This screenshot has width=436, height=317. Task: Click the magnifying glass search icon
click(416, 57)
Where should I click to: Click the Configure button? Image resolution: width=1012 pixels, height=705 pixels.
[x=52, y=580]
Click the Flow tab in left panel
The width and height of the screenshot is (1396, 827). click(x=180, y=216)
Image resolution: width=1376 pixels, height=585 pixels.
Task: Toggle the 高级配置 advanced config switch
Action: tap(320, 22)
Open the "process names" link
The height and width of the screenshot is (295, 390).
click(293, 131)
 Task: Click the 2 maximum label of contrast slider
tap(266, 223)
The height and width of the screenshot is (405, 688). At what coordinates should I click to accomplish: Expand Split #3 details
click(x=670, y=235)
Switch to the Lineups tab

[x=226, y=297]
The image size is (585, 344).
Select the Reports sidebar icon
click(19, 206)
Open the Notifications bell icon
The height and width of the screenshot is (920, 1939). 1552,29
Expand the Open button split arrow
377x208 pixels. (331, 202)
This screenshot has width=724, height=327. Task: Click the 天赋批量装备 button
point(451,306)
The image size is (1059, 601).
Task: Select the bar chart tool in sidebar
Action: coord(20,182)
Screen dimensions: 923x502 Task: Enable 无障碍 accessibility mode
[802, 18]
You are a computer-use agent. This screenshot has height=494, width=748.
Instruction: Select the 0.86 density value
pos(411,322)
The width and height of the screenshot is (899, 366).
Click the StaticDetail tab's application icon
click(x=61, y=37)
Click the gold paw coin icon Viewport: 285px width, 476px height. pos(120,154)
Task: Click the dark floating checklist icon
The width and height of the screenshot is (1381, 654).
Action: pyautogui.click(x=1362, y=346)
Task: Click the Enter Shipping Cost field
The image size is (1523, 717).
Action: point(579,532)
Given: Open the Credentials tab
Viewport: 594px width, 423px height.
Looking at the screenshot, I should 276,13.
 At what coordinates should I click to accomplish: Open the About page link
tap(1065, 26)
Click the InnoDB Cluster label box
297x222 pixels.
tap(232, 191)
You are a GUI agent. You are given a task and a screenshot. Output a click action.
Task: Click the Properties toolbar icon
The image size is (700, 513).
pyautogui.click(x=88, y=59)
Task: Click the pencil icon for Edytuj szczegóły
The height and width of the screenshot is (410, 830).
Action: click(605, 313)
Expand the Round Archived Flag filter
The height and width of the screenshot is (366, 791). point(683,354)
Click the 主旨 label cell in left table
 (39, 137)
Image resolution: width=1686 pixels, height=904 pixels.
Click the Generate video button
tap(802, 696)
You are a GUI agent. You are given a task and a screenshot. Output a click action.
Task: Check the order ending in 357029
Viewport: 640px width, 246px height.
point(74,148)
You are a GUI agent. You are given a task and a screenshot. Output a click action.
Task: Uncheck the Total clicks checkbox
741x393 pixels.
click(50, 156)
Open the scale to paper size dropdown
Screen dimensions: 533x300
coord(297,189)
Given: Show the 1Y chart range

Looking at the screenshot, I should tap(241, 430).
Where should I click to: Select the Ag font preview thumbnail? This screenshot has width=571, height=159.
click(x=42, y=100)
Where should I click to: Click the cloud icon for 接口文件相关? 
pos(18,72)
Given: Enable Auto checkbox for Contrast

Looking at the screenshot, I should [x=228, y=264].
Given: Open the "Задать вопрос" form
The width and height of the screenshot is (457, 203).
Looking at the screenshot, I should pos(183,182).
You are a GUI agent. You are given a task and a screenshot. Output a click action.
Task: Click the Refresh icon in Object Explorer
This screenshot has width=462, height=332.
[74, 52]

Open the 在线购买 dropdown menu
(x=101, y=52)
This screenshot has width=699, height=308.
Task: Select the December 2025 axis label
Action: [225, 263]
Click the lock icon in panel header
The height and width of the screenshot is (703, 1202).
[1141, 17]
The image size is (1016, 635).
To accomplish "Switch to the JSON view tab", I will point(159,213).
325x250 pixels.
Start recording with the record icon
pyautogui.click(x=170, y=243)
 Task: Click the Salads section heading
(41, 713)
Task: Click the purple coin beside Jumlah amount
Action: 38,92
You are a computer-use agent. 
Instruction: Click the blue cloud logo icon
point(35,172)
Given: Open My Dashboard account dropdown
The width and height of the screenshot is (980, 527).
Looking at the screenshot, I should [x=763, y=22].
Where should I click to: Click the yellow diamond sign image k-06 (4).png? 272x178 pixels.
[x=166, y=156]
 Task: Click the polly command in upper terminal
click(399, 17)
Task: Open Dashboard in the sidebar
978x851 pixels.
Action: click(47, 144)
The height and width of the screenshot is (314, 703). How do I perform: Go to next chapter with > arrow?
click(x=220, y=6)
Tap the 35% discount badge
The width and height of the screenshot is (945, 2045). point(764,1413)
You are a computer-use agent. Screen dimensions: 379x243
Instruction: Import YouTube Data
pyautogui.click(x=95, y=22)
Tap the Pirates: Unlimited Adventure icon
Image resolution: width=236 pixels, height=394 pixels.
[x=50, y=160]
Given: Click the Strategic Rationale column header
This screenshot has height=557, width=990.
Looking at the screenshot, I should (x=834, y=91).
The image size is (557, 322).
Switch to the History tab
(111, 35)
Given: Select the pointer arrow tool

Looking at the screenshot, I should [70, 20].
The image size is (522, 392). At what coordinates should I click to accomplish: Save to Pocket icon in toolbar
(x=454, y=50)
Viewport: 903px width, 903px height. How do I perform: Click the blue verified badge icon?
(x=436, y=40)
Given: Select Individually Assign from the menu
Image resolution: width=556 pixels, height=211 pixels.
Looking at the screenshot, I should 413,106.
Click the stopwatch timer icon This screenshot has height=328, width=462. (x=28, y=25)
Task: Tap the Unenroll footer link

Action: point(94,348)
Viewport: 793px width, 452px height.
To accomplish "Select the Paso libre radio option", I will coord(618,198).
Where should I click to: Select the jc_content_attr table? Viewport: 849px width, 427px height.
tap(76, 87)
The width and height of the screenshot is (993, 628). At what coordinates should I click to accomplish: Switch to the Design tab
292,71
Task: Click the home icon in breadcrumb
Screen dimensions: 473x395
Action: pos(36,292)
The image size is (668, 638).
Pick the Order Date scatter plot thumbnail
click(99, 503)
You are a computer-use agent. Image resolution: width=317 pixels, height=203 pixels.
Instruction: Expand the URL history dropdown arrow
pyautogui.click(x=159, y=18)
.....
Reproduce all of the records, keeping every character unchanged.

This screenshot has width=436, height=317. Task: Click the magnifying glass search icon
click(416, 57)
Where should I click to: Click the Configure button? Image resolution: width=1012 pixels, height=705 pixels.
[x=52, y=580]
Click the Flow tab in left panel
The width and height of the screenshot is (1396, 827). click(x=180, y=216)
Image resolution: width=1376 pixels, height=585 pixels.
Task: Toggle the 高级配置 advanced config switch
Action: tap(320, 22)
Open the "process names" link
The height and width of the screenshot is (295, 390).
click(293, 131)
 Task: Click the 2 maximum label of contrast slider
tap(266, 223)
The height and width of the screenshot is (405, 688). At what coordinates should I click to accomplish: Expand Split #3 details
click(x=670, y=235)
Switch to the Lineups tab

[x=226, y=297]
The image size is (585, 344).
Select the Reports sidebar icon
click(19, 206)
Open the Notifications bell icon
The height and width of the screenshot is (920, 1939). 1552,29
Expand the Open button split arrow
377x208 pixels. (331, 202)
This screenshot has width=724, height=327. Task: Click the 天赋批量装备 button
point(451,306)
The image size is (1059, 601).
Task: Select the bar chart tool in sidebar
Action: coord(20,182)
Screen dimensions: 923x502 Task: Enable 无障碍 accessibility mode
[802, 18]
You are a computer-use agent. This screenshot has height=494, width=748.
Instruction: Select the 0.86 density value
pos(411,322)
The width and height of the screenshot is (899, 366).
Click the StaticDetail tab's application icon
click(x=61, y=37)
Click the gold paw coin icon Viewport: 285px width, 476px height. pos(120,154)
Task: Click the dark floating checklist icon
The width and height of the screenshot is (1381, 654).
Action: pyautogui.click(x=1362, y=346)
Task: Click the Enter Shipping Cost field
The image size is (1523, 717).
Action: point(579,532)
Given: Open the Credentials tab
Viewport: 594px width, 423px height.
Looking at the screenshot, I should 276,13.
 At what coordinates should I click to accomplish: Open the About page link
tap(1065, 26)
Click the InnoDB Cluster label box
297x222 pixels.
tap(232, 191)
You are a GUI agent. You are given a task and a screenshot. Output a click action.
Task: Click the Properties toolbar icon
The image size is (700, 513).
pyautogui.click(x=88, y=59)
Task: Click the pencil icon for Edytuj szczegóły
The height and width of the screenshot is (410, 830).
Action: click(605, 313)
Expand the Round Archived Flag filter
The height and width of the screenshot is (366, 791). point(683,354)
Click the 主旨 label cell in left table
 (39, 137)
Image resolution: width=1686 pixels, height=904 pixels.
Click the Generate video button
tap(802, 696)
You are a GUI agent. You are given a task and a screenshot. Output a click action.
Task: Check the order ending in 357029
Viewport: 640px width, 246px height.
point(74,148)
You are a GUI agent. You are given a task and a screenshot. Output a click action.
Task: Uncheck the Total clicks checkbox
741x393 pixels.
click(50, 156)
Open the scale to paper size dropdown
Screen dimensions: 533x300
coord(297,189)
Given: Show the 1Y chart range

Looking at the screenshot, I should tap(241, 430).
Where should I click to: Select the Ag font preview thumbnail? This screenshot has width=571, height=159.
click(x=42, y=100)
Where should I click to: Click the cloud icon for 接口文件相关? 
pos(18,72)
Given: Enable Auto checkbox for Contrast

Looking at the screenshot, I should [x=228, y=264].
Given: Open the "Задать вопрос" form
The width and height of the screenshot is (457, 203).
Looking at the screenshot, I should pos(183,182).
You are a GUI agent. You are given a task and a screenshot. Output a click action.
Task: Click the Refresh icon in Object Explorer
This screenshot has width=462, height=332.
[74, 52]

Open the 在线购买 dropdown menu
(x=101, y=52)
This screenshot has width=699, height=308.
Task: Select the December 2025 axis label
Action: [225, 263]
Click the lock icon in panel header
The height and width of the screenshot is (703, 1202).
[1141, 17]
The image size is (1016, 635).
To accomplish "Switch to the JSON view tab", I will point(159,213).
325x250 pixels.
Start recording with the record icon
pyautogui.click(x=170, y=243)
 Task: Click the Salads section heading
(41, 713)
Task: Click the purple coin beside Jumlah amount
Action: 38,92
You are a computer-use agent. 
Instruction: Click the blue cloud logo icon
point(35,172)
Given: Open My Dashboard account dropdown
The width and height of the screenshot is (980, 527).
Looking at the screenshot, I should [x=763, y=22].
Where should I click to: Click the yellow diamond sign image k-06 (4).png? 272x178 pixels.
[x=166, y=156]
 Task: Click the polly command in upper terminal
click(399, 17)
Task: Open Dashboard in the sidebar
978x851 pixels.
Action: click(47, 144)
The height and width of the screenshot is (314, 703). How do I perform: Go to next chapter with > arrow?
click(x=220, y=6)
Tap the 35% discount badge
The width and height of the screenshot is (945, 2045). point(764,1413)
You are a computer-use agent. Screen dimensions: 379x243
Instruction: Import YouTube Data
pyautogui.click(x=95, y=22)
Tap the Pirates: Unlimited Adventure icon
Image resolution: width=236 pixels, height=394 pixels.
[x=50, y=160]
Given: Click the Strategic Rationale column header
This screenshot has height=557, width=990.
Looking at the screenshot, I should (x=834, y=91).
The image size is (557, 322).
Switch to the History tab
(111, 35)
Given: Select the pointer arrow tool

Looking at the screenshot, I should [70, 20].
The image size is (522, 392). At what coordinates should I click to accomplish: Save to Pocket icon in toolbar
(x=454, y=50)
Viewport: 903px width, 903px height. How do I perform: Click the blue verified badge icon?
(x=436, y=40)
Given: Select Individually Assign from the menu
Image resolution: width=556 pixels, height=211 pixels.
Looking at the screenshot, I should 413,106.
Click the stopwatch timer icon This screenshot has height=328, width=462. (x=28, y=25)
Task: Tap the Unenroll footer link

Action: point(94,348)
Viewport: 793px width, 452px height.
To accomplish "Select the Paso libre radio option", I will coord(618,198).
Where should I click to: Select the jc_content_attr table? Viewport: 849px width, 427px height.
tap(76, 87)
The width and height of the screenshot is (993, 628). At what coordinates should I click to accomplish: Switch to the Design tab
292,71
Task: Click the home icon in breadcrumb
Screen dimensions: 473x395
Action: pos(36,292)
The image size is (668, 638).
Pick the Order Date scatter plot thumbnail
click(99, 503)
You are a computer-use agent. Image resolution: width=317 pixels, height=203 pixels.
Instruction: Expand the URL history dropdown arrow
pyautogui.click(x=159, y=18)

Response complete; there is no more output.